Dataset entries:
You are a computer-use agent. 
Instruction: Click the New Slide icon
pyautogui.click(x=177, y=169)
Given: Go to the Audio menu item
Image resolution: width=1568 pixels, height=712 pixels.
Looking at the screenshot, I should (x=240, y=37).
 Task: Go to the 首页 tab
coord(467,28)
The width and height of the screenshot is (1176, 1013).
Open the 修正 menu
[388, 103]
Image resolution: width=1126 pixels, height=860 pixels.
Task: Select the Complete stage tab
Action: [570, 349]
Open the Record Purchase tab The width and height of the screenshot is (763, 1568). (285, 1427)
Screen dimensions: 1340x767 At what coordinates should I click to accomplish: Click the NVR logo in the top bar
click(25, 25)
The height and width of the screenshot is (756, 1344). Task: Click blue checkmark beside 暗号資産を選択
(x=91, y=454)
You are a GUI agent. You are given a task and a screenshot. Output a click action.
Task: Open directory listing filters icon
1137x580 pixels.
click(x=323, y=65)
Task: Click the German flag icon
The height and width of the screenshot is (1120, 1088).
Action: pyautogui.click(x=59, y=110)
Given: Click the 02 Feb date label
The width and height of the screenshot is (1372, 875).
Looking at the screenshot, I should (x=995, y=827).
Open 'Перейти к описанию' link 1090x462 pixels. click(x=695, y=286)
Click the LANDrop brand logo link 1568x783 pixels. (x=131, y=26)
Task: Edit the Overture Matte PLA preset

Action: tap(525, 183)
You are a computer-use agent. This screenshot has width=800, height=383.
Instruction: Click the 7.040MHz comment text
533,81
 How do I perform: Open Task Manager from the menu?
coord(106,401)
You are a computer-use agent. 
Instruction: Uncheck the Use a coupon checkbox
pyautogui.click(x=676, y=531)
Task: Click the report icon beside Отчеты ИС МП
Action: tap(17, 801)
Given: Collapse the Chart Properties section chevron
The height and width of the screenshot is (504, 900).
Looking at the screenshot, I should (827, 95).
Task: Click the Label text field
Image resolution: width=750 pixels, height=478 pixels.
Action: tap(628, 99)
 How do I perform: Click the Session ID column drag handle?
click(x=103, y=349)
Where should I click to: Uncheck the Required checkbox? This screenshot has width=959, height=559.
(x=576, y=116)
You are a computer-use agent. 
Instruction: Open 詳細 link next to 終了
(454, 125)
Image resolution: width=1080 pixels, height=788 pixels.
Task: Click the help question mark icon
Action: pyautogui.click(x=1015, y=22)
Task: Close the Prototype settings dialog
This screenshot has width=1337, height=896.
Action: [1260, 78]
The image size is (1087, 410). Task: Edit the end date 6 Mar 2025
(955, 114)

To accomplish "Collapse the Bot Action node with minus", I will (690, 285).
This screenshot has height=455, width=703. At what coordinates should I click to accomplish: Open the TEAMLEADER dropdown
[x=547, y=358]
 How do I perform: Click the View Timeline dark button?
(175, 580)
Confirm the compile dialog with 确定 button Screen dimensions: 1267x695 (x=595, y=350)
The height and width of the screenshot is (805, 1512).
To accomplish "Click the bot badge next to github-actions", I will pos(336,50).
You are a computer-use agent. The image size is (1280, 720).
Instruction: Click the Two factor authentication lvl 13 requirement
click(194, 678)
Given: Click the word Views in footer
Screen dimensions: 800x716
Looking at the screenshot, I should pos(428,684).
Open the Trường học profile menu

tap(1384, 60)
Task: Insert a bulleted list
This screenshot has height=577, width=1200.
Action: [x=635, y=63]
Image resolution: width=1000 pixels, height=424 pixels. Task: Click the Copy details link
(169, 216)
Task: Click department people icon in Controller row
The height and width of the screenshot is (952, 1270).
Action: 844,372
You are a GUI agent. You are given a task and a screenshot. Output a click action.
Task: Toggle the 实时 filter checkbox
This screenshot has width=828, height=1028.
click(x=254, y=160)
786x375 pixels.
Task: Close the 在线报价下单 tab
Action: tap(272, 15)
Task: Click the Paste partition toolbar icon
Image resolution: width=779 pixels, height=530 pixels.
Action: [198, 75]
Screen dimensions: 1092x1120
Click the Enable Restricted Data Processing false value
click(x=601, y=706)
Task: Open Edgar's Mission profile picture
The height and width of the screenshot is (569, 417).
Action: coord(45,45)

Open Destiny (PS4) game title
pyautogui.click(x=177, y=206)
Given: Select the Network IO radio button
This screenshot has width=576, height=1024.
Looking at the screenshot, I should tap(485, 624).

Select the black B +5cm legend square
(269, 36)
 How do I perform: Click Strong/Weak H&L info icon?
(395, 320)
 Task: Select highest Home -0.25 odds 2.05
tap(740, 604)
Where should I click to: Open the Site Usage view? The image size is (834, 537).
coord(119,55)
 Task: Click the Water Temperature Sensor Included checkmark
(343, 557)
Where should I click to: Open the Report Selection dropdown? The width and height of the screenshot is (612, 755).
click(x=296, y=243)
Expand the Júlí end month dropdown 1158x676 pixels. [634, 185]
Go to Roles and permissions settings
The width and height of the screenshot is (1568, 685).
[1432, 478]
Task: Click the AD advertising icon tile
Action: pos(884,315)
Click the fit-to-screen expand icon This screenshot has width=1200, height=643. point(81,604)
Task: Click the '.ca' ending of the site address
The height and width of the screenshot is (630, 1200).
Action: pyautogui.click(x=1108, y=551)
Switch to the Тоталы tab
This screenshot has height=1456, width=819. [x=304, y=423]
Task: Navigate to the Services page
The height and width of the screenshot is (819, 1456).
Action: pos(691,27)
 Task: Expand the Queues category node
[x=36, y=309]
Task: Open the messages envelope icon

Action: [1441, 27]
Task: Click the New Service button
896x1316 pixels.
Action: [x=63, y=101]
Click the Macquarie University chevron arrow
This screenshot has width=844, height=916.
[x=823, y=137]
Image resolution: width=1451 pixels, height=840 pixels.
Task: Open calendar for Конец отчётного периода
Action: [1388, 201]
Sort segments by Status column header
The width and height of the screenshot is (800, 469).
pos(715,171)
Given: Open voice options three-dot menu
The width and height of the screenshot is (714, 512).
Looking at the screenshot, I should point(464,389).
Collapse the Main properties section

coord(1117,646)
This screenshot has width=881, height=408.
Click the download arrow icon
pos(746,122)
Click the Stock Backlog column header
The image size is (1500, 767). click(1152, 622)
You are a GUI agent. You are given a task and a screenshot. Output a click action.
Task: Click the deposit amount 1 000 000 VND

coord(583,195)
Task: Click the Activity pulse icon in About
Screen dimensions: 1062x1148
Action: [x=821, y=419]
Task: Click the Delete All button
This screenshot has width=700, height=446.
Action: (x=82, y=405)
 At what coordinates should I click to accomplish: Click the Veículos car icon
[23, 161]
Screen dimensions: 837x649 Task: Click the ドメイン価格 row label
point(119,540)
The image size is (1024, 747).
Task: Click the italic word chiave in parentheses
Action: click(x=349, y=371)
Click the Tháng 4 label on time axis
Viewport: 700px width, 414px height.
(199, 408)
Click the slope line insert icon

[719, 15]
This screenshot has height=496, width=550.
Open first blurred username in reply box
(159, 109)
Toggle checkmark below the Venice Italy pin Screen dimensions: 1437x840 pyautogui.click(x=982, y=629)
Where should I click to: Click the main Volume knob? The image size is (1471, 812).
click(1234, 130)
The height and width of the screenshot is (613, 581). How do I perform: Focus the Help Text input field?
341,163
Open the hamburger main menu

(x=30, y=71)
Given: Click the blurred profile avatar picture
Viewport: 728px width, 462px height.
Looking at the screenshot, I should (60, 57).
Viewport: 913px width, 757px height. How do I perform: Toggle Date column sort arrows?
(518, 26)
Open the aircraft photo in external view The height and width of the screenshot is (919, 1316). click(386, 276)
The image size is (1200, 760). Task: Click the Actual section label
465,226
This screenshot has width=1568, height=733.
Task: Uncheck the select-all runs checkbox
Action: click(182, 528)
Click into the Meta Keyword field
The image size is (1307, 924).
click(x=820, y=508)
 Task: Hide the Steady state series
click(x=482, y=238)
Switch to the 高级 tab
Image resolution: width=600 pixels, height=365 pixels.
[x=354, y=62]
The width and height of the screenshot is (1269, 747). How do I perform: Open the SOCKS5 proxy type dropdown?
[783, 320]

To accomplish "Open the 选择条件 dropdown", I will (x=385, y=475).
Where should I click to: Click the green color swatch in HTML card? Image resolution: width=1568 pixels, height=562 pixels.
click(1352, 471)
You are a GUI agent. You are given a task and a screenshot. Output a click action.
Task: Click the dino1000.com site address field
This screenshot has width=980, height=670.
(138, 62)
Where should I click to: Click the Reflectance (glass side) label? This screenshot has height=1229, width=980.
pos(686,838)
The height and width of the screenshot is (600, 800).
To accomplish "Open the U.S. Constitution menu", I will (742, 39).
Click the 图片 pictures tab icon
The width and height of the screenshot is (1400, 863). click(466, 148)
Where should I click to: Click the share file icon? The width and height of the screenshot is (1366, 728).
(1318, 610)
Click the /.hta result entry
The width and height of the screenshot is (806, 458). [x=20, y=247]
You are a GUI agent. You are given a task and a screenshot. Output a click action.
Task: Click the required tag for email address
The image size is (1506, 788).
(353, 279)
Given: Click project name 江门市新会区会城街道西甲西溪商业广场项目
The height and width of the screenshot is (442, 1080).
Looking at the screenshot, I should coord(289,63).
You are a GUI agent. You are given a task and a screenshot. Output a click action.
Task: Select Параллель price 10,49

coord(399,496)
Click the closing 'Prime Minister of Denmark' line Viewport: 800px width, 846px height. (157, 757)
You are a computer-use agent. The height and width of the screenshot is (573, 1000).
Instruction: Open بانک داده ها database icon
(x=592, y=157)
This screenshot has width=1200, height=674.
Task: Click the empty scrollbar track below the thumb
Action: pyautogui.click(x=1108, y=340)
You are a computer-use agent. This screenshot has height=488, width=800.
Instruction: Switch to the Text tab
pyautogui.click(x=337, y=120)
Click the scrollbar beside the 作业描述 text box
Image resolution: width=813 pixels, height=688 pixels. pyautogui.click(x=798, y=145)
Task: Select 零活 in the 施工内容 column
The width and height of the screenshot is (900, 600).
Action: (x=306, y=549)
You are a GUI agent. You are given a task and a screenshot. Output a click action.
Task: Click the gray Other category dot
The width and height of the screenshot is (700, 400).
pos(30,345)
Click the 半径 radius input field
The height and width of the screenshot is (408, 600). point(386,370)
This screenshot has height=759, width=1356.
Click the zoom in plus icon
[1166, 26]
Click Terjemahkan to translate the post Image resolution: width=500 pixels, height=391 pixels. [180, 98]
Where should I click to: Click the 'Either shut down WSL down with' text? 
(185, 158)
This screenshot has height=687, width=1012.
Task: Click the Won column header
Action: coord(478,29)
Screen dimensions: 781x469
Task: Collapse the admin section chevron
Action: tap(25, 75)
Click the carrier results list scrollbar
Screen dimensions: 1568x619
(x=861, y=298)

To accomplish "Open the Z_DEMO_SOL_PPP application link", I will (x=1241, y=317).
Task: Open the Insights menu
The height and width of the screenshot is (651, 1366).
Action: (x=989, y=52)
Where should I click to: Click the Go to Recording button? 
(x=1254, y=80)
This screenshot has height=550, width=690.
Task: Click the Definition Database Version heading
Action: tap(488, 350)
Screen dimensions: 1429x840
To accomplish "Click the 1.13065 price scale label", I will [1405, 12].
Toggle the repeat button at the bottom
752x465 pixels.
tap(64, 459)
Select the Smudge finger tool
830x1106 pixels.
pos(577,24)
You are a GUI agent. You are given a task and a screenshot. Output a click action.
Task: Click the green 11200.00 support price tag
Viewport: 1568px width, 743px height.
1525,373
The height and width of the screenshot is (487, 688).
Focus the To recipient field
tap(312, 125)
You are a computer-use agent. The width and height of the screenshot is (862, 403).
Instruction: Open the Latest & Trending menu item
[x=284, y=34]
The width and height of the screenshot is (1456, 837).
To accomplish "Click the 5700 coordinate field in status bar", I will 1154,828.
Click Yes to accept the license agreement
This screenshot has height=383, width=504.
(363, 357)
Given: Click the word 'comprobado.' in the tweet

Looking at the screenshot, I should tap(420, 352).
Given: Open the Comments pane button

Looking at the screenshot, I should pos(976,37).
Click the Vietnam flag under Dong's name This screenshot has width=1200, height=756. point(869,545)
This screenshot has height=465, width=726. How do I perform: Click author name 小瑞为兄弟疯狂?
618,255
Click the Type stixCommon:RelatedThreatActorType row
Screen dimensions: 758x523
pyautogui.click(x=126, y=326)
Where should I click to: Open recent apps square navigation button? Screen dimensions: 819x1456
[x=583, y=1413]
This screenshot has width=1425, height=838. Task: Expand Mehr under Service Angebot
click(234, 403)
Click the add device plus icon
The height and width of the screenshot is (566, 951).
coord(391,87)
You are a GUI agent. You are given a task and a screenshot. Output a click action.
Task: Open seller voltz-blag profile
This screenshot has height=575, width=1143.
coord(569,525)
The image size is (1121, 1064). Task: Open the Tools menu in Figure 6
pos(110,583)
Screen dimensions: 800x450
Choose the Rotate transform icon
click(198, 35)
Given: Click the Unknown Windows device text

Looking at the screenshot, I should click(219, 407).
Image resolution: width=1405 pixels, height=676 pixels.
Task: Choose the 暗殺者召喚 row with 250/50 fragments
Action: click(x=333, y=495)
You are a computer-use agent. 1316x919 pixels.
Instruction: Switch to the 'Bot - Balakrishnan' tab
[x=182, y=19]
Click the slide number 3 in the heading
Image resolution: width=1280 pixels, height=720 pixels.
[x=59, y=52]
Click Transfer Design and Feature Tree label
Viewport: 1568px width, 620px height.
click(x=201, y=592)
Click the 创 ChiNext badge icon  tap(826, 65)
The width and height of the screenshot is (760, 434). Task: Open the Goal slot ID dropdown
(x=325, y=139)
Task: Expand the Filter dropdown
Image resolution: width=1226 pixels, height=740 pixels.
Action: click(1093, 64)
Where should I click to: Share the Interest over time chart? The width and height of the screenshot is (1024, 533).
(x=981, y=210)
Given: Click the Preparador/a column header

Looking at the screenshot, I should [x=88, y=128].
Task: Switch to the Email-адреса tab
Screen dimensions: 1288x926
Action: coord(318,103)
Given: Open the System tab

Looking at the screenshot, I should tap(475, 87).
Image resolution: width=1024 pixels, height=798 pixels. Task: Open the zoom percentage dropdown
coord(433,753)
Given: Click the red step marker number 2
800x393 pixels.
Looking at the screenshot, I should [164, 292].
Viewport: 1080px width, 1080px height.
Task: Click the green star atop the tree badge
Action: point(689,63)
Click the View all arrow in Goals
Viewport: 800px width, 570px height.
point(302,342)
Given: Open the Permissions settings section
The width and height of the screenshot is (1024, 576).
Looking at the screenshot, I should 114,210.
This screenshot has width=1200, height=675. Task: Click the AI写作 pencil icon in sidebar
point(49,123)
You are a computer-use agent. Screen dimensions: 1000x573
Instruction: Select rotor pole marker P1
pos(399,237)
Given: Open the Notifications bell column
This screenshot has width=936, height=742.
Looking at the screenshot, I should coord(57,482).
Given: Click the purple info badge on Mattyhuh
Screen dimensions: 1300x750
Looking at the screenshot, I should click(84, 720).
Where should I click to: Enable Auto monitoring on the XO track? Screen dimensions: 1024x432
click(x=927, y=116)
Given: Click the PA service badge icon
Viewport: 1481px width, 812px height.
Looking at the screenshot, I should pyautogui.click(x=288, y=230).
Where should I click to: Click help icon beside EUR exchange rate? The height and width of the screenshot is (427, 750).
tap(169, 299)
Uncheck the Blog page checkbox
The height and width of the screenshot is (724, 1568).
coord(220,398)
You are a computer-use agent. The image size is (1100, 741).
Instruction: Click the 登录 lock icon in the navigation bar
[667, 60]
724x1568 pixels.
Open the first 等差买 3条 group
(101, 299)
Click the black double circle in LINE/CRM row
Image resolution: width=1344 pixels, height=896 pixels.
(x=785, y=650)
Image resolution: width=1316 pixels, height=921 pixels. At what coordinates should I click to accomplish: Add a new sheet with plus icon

◆ Required action ◆
Would you retype the lines above from the one with "The height and width of the screenshot is (566, 951)." down to the one with "Click Transfer Design and Feature Tree label", word for word, both ends included and no other lines?

◆ Result of this exercise ◆
The height and width of the screenshot is (566, 951).
coord(391,87)
You are a GUI agent. You are given a task and a screenshot. Output a click action.
Task: Open seller voltz-blag profile
This screenshot has height=575, width=1143.
coord(569,525)
The image size is (1121, 1064). Task: Open the Tools menu in Figure 6
pos(110,583)
Screen dimensions: 800x450
Choose the Rotate transform icon
click(198, 35)
Given: Click the Unknown Windows device text

Looking at the screenshot, I should click(219, 407).
Image resolution: width=1405 pixels, height=676 pixels.
Task: Choose the 暗殺者召喚 row with 250/50 fragments
Action: click(x=333, y=495)
You are a computer-use agent. 1316x919 pixels.
Instruction: Switch to the 'Bot - Balakrishnan' tab
[x=182, y=19]
Click the slide number 3 in the heading
Image resolution: width=1280 pixels, height=720 pixels.
[x=59, y=52]
Click Transfer Design and Feature Tree label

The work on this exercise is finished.